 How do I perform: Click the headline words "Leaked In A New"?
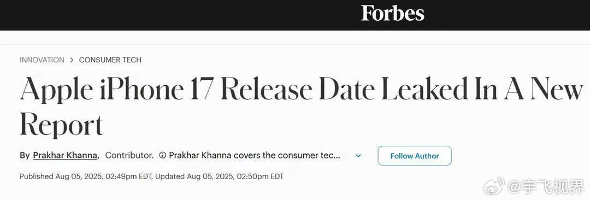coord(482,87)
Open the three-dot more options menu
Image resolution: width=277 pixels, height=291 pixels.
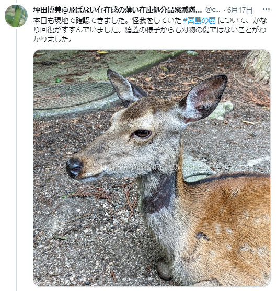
---
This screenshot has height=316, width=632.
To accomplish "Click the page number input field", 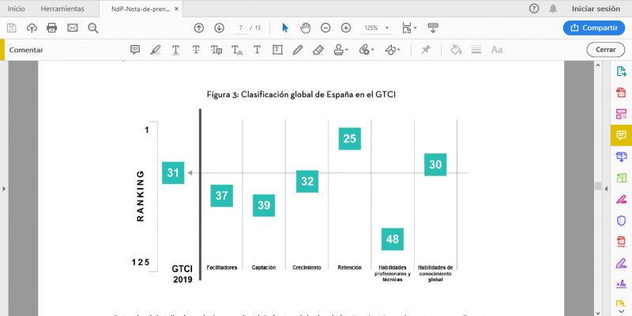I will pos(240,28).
...
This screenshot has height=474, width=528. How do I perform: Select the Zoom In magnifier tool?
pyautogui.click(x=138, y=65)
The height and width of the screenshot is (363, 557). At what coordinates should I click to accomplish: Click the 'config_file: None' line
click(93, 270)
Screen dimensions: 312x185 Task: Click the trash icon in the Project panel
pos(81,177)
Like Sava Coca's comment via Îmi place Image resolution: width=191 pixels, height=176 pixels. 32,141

▸ What to work on: Can you rewrite the listing from the line with "How do I perform: Click" up to and including the line with "Image resolution: width=277", keeping the requests, leaving out the pictures, and multiplying only the answer coordinates by 1.8, rounded to whole numbers with halves going up?

▸ Response below:
 How do I perform: Click the headline words "Leaked In A New"?
coord(868,157)
Open the three-dot more options menu
Image resolution: width=277 pixels, height=291 pixels.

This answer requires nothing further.